*Task objective*:
First find the line with "Click the display icon beside 当光线变化时自动调节亮度" in the entries below, then set down exactly every line through the line with "The height and", that line included.

*Provided records*:
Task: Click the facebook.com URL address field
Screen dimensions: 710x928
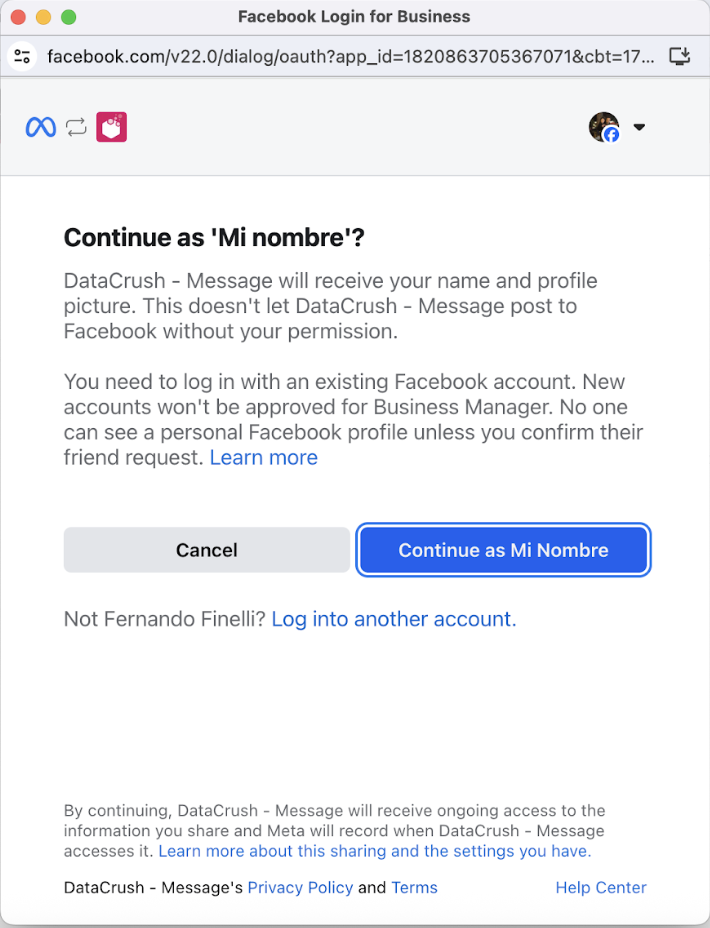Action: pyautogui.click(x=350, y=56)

---

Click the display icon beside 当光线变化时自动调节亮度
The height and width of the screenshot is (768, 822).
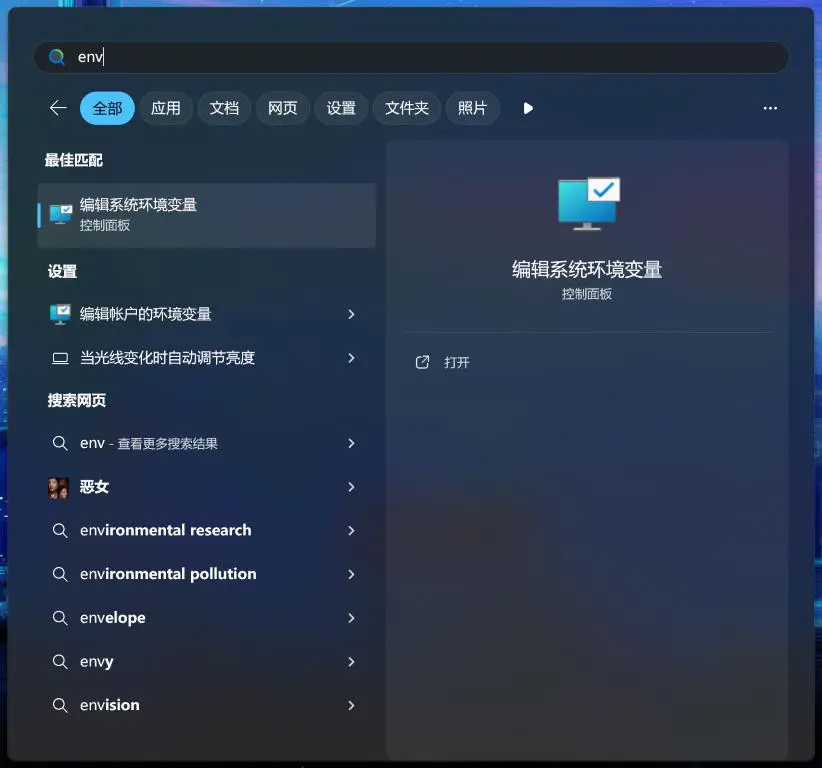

*Written response*:
Click the display icon beside 当光线变化时自动调节亮度
The height and width of the screenshot is (768, 822).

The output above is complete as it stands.